Posted by Skook on 5 September, 2013 at 9:52 pm. 110 comments already!


Someone Looks Scared

Someone Looks Scared

Someone gassed between 350 and 1,400 people in Syria, depending on which liar fits into your political agenda; however, North Korea can starve tens of thousands, many of them children, and the international community with its organizers are painfully silent.

Kim Jung-un battles no one but his own people: Assad is in a desperate battle against those who want to destroy the West and kill our troops, the same people our president considers the chosen people, the Islamic Fundamentalists. For them, we will depose allies and unleash the awesome firepower of the United States military. Our president will move mountains and postpone golf games to aid beleaguered fanatics, it has become the destiny of the United States to help establish Islamic Fundamentalism throughout the Middle East, regardless of what the citizens want and with extreme prejudice and persecution against indigenous Christian and Jewish citizens.

To our omnipotent president, the Jew and Christian living in the wrong country is an impediment to the development of Islamic Fascism and insignificant compared to the greater glory of Islamic Fundamentalism. They become like the North Korean prisoners, impediments to the advancement of a totalitarian state, ruled by a dictator who rules with complete control, much like the Islamic Fascists, when they gain control.

Up to 20,000 North Korean prison camp inmates have ‘disappeared’ says human rights group
Thousands of North Korean inmates of Camp No 22, one of Kim Jong-un’s most brutal labour camps, have disappeared according to a human rights group.

There are fears that up to 20,000 may have been allowed to die of disease or starvation in the run-up to the closure of the camp at the end of last year.

The suspicion has emerged from a newly-released report by the Committee for Human Rights in North Korea (HRNK) detailing the situation in penal colonies as Kim Jong-un consolidated his power after taking over as leader from his father, Kim Jong-il who died in 2011. Now the group that is demanding an inquiry into their fate.

The Washington-based organisation gleans information from defectors from the North, including former guards and the occasional survivor of a prison camp, as well as examining satellite imagery.

It focused much of its attention on Camp 22, a vast compound that sprawled across more than 770 square miles, making it larger than London.

The report, North Korea’s Hidden Gulag: Interpreting Reports of Changes in the Prison Camps, reveals that two camps have been shut down in the last year but that 130,000 individuals are still being held in penal labour colonies across the country.

“Through this vast system of unlawful imprisonment, the North Korean regime isolates, banishes, punishes and executes those suspected of being disloyal to the regime,” the report states.

“They are deemed ‘wrong-thinkers’, ‘wrong-doers’, or those who have acquired ‘wrong-knowledge’ or have engaged in ‘wrong-associations’.”

At Camp No. 22, in North Hamyong Province, in the far north-east of the country, the prison population shrank dramatically in the months before its closure, probably in December 2012.
Reports suggest that a severe food shortage meant that little was passed on to inmates and that numbers dwindled rapidly from 30,000 to 3,000.

Very few North Koreans who have managed to escape from prison camps and to freedom outside the country’s borders, but those who have tell of terrible suffering.

Inmates – who can be imprisoned for life, along with three generations of their families, for anything deemed to be critical of the regime – are forced to survive by eating frogs, rats and picking corn kernels our of animal waste.

Activists say that as many as 40 percent of inmates die of malnutrition, while others succumb to disease, sexual violence, torture, abuse by the guards or are worked to death. Men, women and children are required to work for up to 16 hours a day in dangerous conditions, often in mines or logging camps.

Anyone sent to a North Korean labour camp is unlikely to ever leave again, analysts say, while a failed attempt to escape brings execution.

A recent report by South Korea’s National Human Rights Commission suggests that the majority of inmates were caught attempting to flee the country in search of food or work, instead of being incarcerated for their political beliefs. Others were detained after being overheard praising South Korea.

The actions of the international community, and especially our president, in regard to this ongoing atrocity, reflects flagrant racism and prejudice. Its true President Obama like to pick and choose the laws he wants to enforce, but we are dealing with human life and suffering or perhaps these people are insignificant to the great reformer.

*****

■ AIM OF THE TASK: List every cause of inmate deaths that activists name in the post about North Korean prison camps.

[Pixel coordinate grounding data]
*****

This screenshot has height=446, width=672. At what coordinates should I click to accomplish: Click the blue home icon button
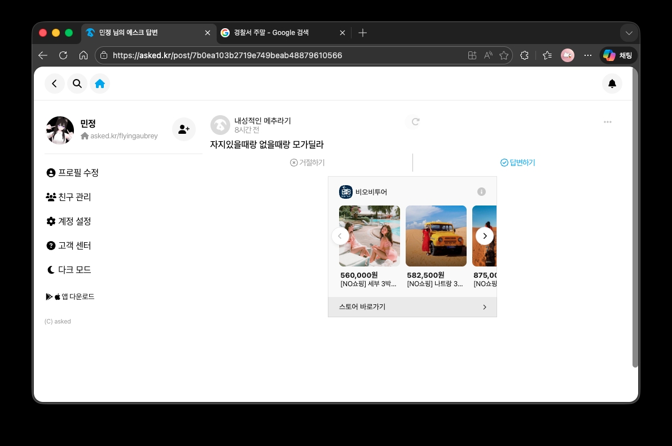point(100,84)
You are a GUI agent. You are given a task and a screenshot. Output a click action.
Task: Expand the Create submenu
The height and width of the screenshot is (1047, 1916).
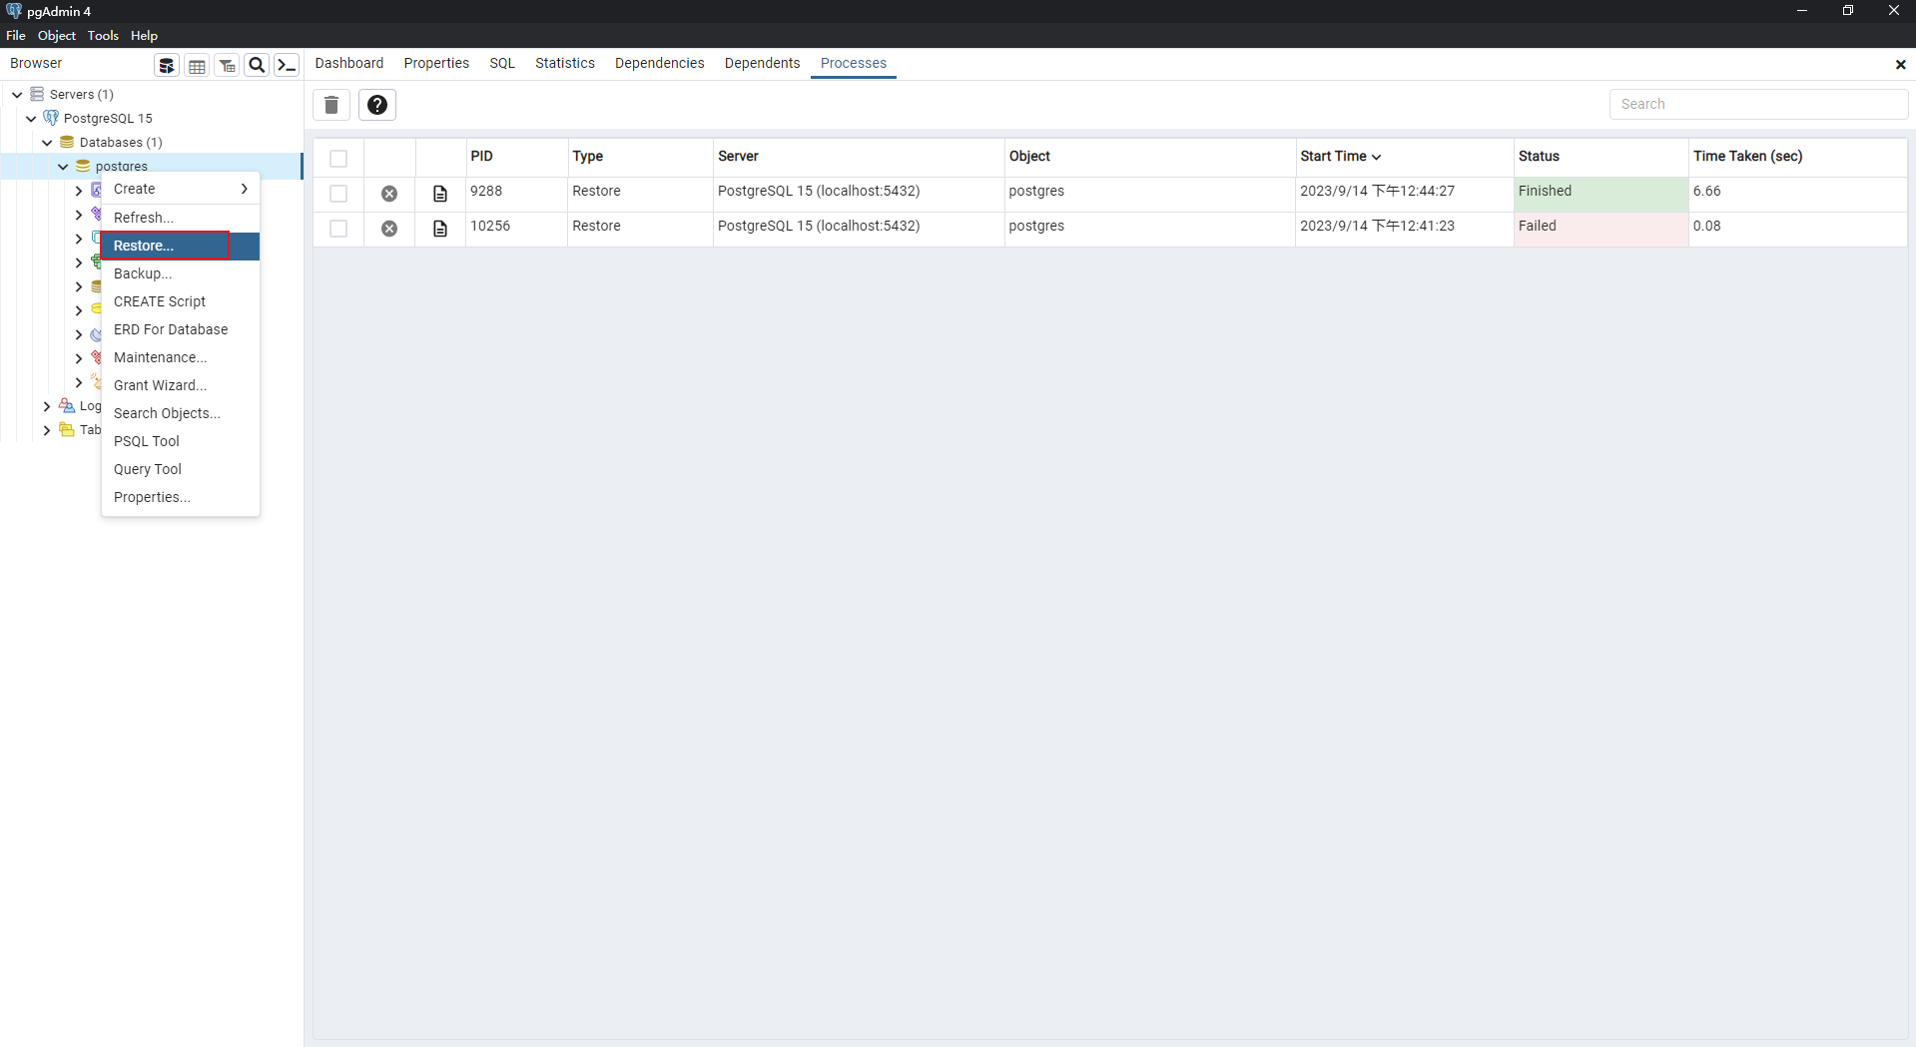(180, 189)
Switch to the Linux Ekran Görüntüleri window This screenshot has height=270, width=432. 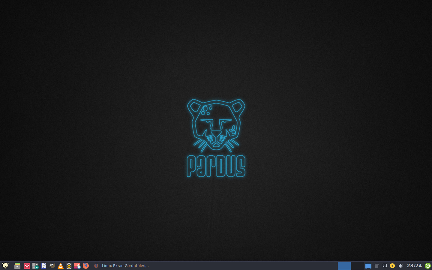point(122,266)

*****

■ OUTPUT FOR THIS TASK: Activists name malnutrition, disease, sexual violence, torture, abuse by the guards, and being worked to death.